• [Texte fourni]:
****************************************

La coopération humaine dans le blanc des yeux.
Quel est le lien entre le blanc de votre œil, la coopération sociale et la croyance dans les esprits ?
Les humains sont très forts pour percevoir la direction du regard de leurs congénères, à quelques degrés d’angle près. Tous les jours, nous en faisons l’expérience, et dans certaines situations, c’est même une source de gêne de s’apercevoir que l’on ne peut pas regarder quelque chose impunément. Cette faculté est peut-être à l’origine d’une croyance largement répandue selon laquelle nous serions capables de ressentir quand quelqu’un fixe son regard sur notre nuque. La vérité est que : non, nous n’avons pas ce pouvoir-là. Intéressons-nous plutôt aux capacités que nous possédons effectivement et qui sont donc bien plus passionnantes.
Quelques spécificités anatomiques et leurs conséquences.
Notre sclérotique (le blanc de l’œil) est… blanc, ce qui est une particularité de l’espèce humaine. Chez la plupart des animaux, et notamment chez les autres primates, la sclérotique a la couleur (sombre) de l’iris. Relativement à la taille du corps et du visage, l’œil humain est plus grand que celui des autres primates, et il est horizontalement plus allongé. Ces caractères facilitent l’estimation de la direction du regard. On sait d’ailleurs que dans nos interactions avec d’autres personnes, notre regard s’attarde surtout sur la région des yeux et de la bouche.
« Les yeux sont le miroir de l’âme » est une formule poétique qui ne repose pas sur la seule beauté des mots : nous avons l’habitude de nous intéresser tout particulièrement aux yeux de nos interlocuteurs. Et cela n’est pas dû au hasard.
Cette capacité humaine assez exceptionnelle est certainement liée au caractère social très marqué de notre lignée. Les instincts pré-humains puis humains ont été profondément influencés, lentement manufacturés par les interactions sociales de nos ancêtres. Savoir suivre le regard de nos congénères améliore la communication non verbale, d’où l’hypothèse de la « coopération oculaire« [1] qui propose que les particularités physiques de notre œil, notre attachement à utiliser les yeux d’autrui dans la lecture des expressions du visage, et notre propension à prendre pour un visage tout ce qui a vaguement la forme d’une paire d’yeux (paréidolie) ont évolué de concert en favorisant la coopération des individus et la transmission des caractères promoteurs de ces comportements.

****************************************

• [Données enregistrées]:
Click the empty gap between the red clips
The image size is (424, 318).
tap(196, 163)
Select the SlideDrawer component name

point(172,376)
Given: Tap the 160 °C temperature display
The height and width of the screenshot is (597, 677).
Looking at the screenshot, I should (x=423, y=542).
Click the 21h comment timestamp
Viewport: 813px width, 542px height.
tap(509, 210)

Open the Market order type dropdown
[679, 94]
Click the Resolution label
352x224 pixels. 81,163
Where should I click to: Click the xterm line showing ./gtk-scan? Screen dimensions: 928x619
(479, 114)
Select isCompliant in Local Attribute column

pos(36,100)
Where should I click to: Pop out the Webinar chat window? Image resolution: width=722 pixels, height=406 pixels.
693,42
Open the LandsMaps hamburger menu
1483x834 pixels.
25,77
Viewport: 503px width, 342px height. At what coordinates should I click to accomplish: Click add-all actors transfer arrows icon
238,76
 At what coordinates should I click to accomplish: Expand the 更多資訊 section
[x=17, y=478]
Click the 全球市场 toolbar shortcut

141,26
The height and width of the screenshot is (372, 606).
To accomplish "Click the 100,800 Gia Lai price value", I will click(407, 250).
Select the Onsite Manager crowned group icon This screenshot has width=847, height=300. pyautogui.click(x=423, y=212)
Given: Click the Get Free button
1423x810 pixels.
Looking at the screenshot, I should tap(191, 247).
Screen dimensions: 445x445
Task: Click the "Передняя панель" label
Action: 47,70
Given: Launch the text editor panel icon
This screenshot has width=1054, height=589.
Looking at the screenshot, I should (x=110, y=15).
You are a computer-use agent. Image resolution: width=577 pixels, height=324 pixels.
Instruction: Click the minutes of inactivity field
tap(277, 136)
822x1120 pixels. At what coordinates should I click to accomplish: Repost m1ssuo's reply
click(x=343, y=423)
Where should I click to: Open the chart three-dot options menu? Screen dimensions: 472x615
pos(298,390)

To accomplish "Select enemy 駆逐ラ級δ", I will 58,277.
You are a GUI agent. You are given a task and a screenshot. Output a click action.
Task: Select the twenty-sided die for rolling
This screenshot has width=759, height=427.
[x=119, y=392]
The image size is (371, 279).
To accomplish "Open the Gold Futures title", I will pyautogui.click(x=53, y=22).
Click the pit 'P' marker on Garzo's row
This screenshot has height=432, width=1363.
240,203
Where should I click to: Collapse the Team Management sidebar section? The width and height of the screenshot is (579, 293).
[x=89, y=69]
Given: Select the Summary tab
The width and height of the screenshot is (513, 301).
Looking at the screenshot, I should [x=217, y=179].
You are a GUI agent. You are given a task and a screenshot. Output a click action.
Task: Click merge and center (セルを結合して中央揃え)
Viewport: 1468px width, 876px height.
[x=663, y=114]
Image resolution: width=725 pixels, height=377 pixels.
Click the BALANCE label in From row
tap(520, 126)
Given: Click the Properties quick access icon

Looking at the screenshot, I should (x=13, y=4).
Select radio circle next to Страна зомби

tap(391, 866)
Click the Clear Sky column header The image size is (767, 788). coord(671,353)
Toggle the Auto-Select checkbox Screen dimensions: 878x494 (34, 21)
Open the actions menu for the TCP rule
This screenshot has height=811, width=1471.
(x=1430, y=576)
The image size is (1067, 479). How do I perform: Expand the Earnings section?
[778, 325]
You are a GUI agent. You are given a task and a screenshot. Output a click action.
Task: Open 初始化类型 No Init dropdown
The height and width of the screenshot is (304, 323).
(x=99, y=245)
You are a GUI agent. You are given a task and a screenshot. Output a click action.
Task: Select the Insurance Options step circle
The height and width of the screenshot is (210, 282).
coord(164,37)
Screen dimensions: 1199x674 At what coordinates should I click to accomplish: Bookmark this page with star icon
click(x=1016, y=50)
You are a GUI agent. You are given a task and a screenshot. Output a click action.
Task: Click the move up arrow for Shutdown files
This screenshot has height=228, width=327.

****************************************

• [Série d'exercices]:
1) D'après le texte sur le blanc des yeux, quelle couleur la sclérotique a-t-elle chez la plupart des animaux ?
2) Poursuivez, s'il vous plaît, le texte sur le blanc des yeux après sa dernière phrase.

• [Réponses aux exercices]:
1) Elle a la couleur sombre de l'iris.

2)
En clair : l’hypothèse de la coopération oculaire consiste à considérer notre don pour la lecture de l’angle du regard comme un élément fondamental de la communication non verbale à l’origine de notre capacité à coopérer avec nos semblables.
Mais votre cerveau est trop désireux de ne jamais rater le fait que vous soyez observé… Conséquence : le concept d’œil ne vous quittera pas tant que vous regarderez cette image, ou même tandis que vous lisez ces mots et que l’image est en périphérie de votre champ de vision… alors que vous savez pertinemment qu’aucun œil ne se trouve ici.
C’est comme ça.
L’apparition de la coopération oculaire ?
Pour mesurer l’impact de cette coopération oculaire, prenons l’exemple du chien et du chat. Même si ces animaux suscitent chez nous une empathie comparable, le niveau de coopération est très différent. Les chiens sont utilisés dans de nombreux contextes pour aider l’humain dans des missions de sauvetage, de détection de substances, de surveillance, etc. Le chat n’agrée pas de la sorte à ce genre d’arrangement et il ne se rend utile qu’en d’exceptionnelles occasions. Des études ont montré que parmi les différences notables entre ces deux animaux, le chien a la capacité toute spéciale de comprendre le geste du pointage du doigt. Il sait que lorsque nous pointons un objet, c’est vers cet objet que nous attirons son attention à lui. Il peut dès lors adopter un comportement approprié qui conjugue le contexte et l’objet en question. Bien sûr d’autres paramètres entrent en jeu qui expliquent la plus grande coopération du chien que celle du chat, comme le fait que les loups vivent en meute là où les chats sauvages sont solitaires (mais notez bien que, justement, la plus grande sociabilité du chien est précisément au cœur du sujet).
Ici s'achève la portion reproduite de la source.